* TASK REQUIREMENTS
Only one range belongs in the answer: the line holding "1020x638 pixels." through the last line of the records, reproduced as is.

*** GIVEN DATA

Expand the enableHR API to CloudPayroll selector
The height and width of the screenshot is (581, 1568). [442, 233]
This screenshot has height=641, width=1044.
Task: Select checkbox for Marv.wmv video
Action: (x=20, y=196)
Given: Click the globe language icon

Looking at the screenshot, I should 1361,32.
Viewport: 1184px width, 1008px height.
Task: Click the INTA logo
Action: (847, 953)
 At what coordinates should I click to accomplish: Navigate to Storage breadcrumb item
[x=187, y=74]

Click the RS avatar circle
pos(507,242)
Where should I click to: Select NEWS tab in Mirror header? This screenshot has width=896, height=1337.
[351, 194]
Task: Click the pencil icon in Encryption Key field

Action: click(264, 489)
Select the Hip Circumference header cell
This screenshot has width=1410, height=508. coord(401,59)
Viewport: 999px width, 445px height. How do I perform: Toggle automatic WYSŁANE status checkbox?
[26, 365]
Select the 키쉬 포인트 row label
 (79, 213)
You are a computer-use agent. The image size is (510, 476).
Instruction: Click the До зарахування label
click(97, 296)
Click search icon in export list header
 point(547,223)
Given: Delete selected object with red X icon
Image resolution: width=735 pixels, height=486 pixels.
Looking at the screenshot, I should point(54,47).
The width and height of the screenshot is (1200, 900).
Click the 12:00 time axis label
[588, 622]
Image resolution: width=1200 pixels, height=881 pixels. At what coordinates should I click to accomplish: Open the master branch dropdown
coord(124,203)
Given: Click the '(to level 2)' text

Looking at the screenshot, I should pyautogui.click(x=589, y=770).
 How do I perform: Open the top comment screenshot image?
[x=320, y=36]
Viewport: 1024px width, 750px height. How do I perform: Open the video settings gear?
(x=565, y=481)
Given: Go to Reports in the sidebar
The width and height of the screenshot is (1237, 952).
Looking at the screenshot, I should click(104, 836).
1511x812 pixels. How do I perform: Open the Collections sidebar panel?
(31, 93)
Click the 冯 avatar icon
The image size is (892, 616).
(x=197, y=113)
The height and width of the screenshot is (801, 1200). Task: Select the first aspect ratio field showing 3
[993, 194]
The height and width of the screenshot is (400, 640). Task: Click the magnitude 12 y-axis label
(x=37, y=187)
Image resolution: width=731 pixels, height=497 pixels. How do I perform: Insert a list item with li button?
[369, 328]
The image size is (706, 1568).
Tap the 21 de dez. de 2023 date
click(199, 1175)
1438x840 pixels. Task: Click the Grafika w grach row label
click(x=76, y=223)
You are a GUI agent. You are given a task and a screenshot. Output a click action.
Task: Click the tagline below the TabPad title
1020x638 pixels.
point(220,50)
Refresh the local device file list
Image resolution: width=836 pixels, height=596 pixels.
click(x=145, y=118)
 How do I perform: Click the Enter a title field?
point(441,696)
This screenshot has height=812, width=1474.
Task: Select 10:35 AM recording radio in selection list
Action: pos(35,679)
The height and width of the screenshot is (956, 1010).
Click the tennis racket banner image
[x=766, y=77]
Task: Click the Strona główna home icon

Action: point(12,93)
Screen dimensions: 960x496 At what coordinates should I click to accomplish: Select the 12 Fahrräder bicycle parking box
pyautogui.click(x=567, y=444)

******

* SOLUTION
1020x638 pixels.
point(220,50)
Refresh the local device file list
Image resolution: width=836 pixels, height=596 pixels.
click(x=145, y=118)
 How do I perform: Click the Enter a title field?
point(441,696)
This screenshot has height=812, width=1474.
Task: Select 10:35 AM recording radio in selection list
Action: pos(35,679)
The height and width of the screenshot is (956, 1010).
Click the tennis racket banner image
[x=766, y=77]
Task: Click the Strona główna home icon

Action: point(12,93)
Screen dimensions: 960x496 At what coordinates should I click to accomplish: Select the 12 Fahrräder bicycle parking box
pyautogui.click(x=567, y=444)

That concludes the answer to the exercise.